Tuesday, July 13, 2010

I did it. I got my MAC – Migrating Access Code, or something like that – from my current ISP and relayed it to BT and the changeover will happen next Monday and I will probably never be heard from again. I had better print out what I can, while I can, about Knit Camp. I still don’t know what I’m going to do, but it’s as well to have the options open.

We talked about this Big Change while my sister was here. She thought I could run both accounts in parallel for a while. Can you in America? I think maybe it was possible here back in the simple days of dial-up, before the need for MACs.

A good day on the Green Granite Block front, too. The sixth rank is established. I’ll attempt a photograph tomorrow, when I should be far enough forward to let the fifth rank be seen in all its glory.

Greek Helen phoned yesterday, still in Athens. They’re coming to England later this week (as you should know by now from reading Mungo’s latest blog-entry) but going first to David’s family and only next week to us. So one of the things I must do is look out lace yarns and patterns for her to choose from.

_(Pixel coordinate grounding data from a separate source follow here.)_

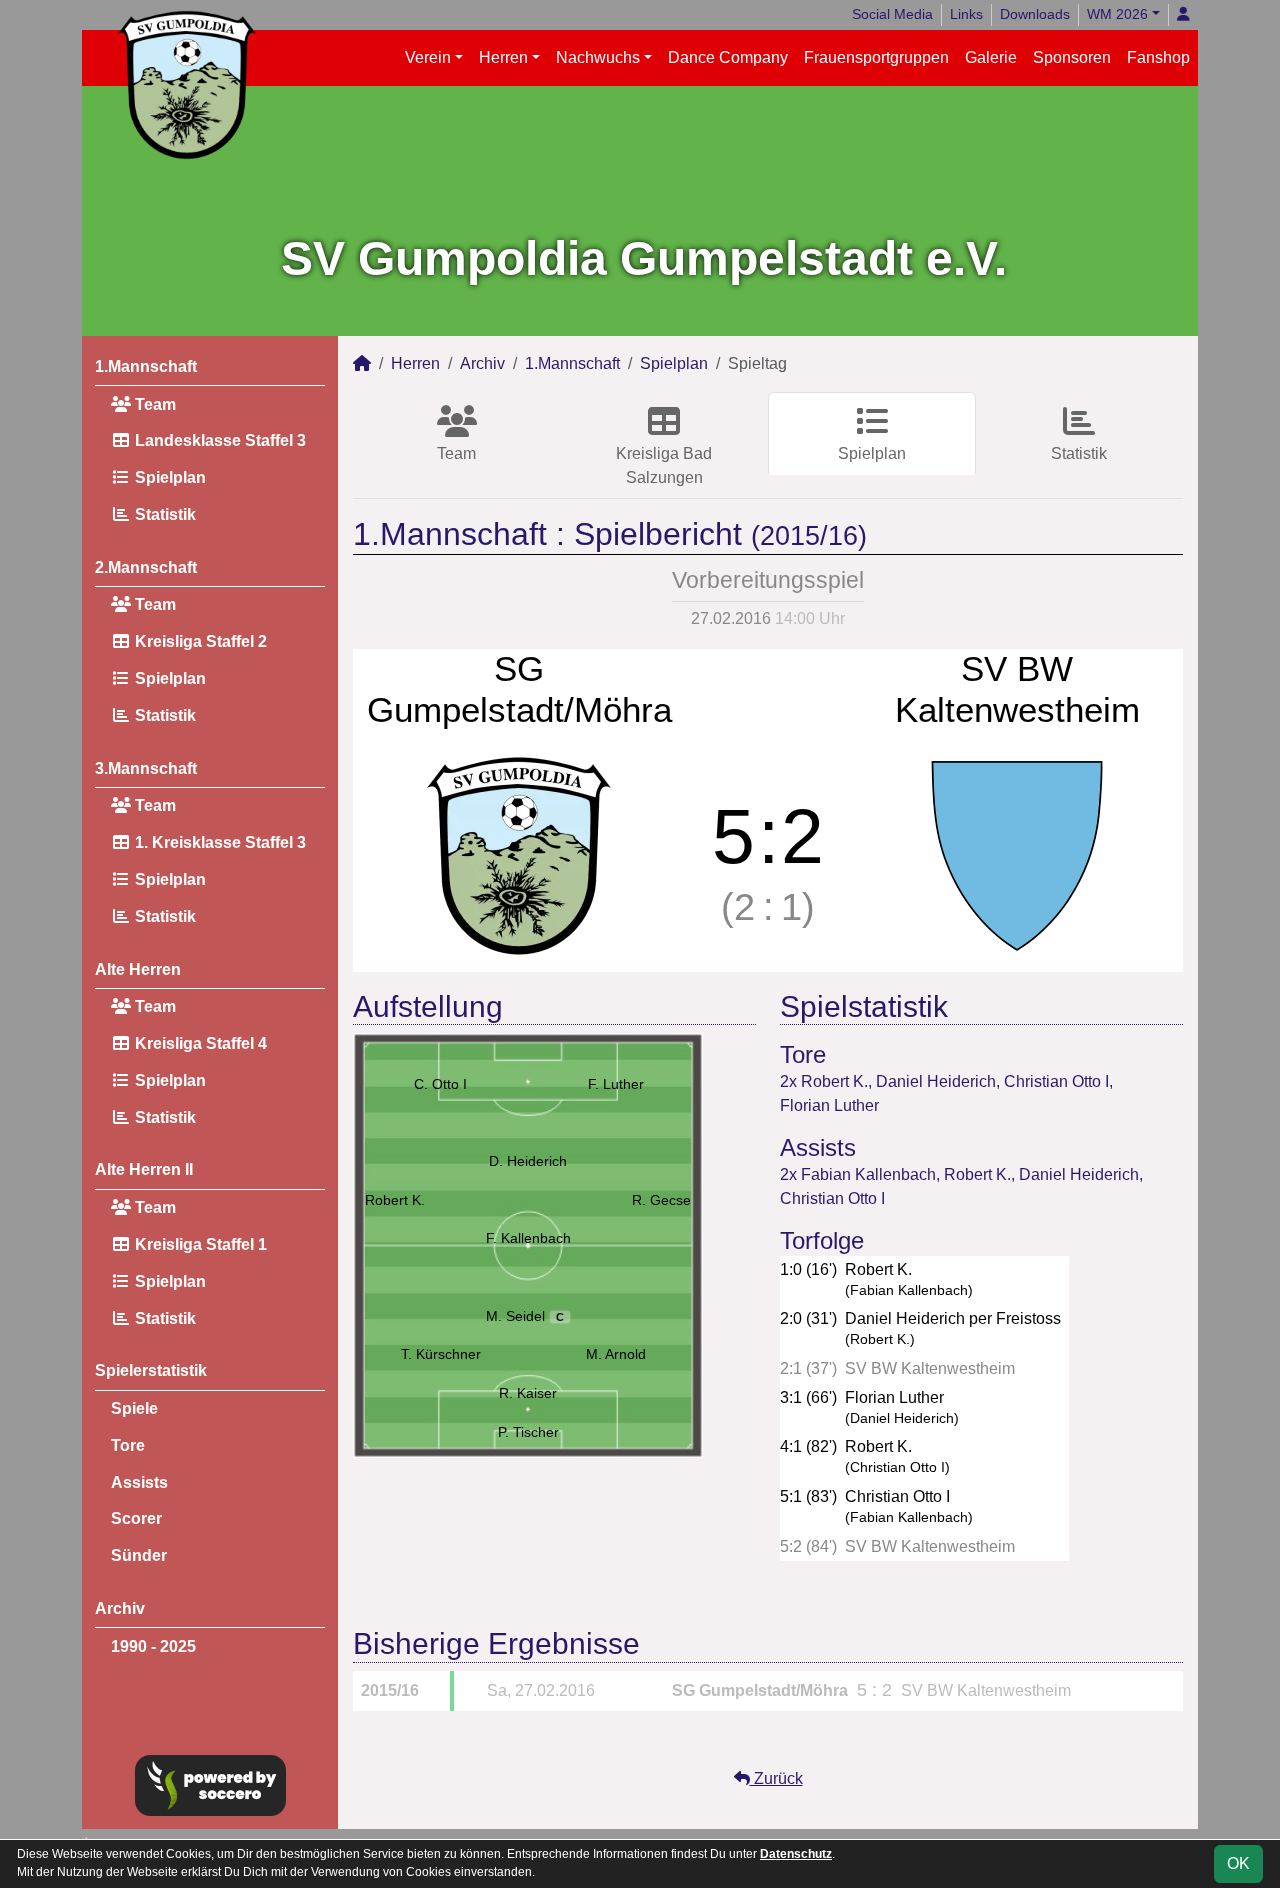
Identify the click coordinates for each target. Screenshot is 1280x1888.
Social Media (892, 14)
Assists (139, 1482)
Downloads (1035, 14)
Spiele (134, 1408)
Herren (503, 57)
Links (966, 14)
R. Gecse (661, 1200)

I stumbled across the Emily Dickinson shawl (Ravelry link) yesterday – I like it a lot. My mother was a Dickinson scholar of some distinction, and Helen was very fond of her. So it would make some nice connections.

It involves, however, beads, which are against my religion. On the other hand, again, several knitters whose work I admire and respect are devoted to them. Maybe it is time to move forward. Perhaps I should at least buy the pattern and have it ready for Helen’s views. I’m not sure I have any suitably Dickinsian lace yarn, though. Mine tends towards garish.

Summer pudding (& vegetable-growing)

I use Delia Smith’s recipe for summer pudding, except, as I said, that I use only red currants. And take the crusts off the bread -- I don't think DS says that specifically. My husband says, oddly, that there should be a transverse slice of bread in the middle. That’s pretty well impossible, unless you’re using a bowl the size of a mixing bowl. Maybe he retains a vague war-time memory of days when red currants and sugar had to be made to go further? He’s right that the fruit-soaked bread is the whole point.

Mary Lou, I am worried about the removal of “walking onions” from your garden. They sound fun, and I thought I might go on to them when I had mastered bunching ones. I am trying to encourage every sort of vegetable that has the slightest capacity to look after itself. I constantly buy “spring onions” and I thought having something in the garden that would do as a substitute would be a real blessing.

By the way – I set out five salsola soda plants in the end, and they seemed, in the week we were there, to be taking hold very happily. I even tasted one. Yes! It’s not so much the flavour as the delicious and unexpected crunch.


  1. The Emily Dickinson shawl looks lovely, but might it not be a little dull to knit? It appears to be in stocking stitch with only the border enhanced. Some grat project names on that site, though.

  2. I am not going to remove them all, but they go walkabout quite wildly, mostly into my strawberry bed. They are really only good as spring onions, so they might be just the ticket for you.

  3. Our summer pudding was a crowd pleaser. Very similar to Delia's but ours called for the blue berries and strawberries to be cooked until they break down, with the more tender berries added towards the end. Then the skins and seeds are removed and only the thick juice used. We used a challah bread which was quite nice.

    Thank you for sharing your link!

    I almost never see currants in our markets but will keep my eyes peeled for them in the future. I do love currant jelly so imagine pudding with the would be delightful.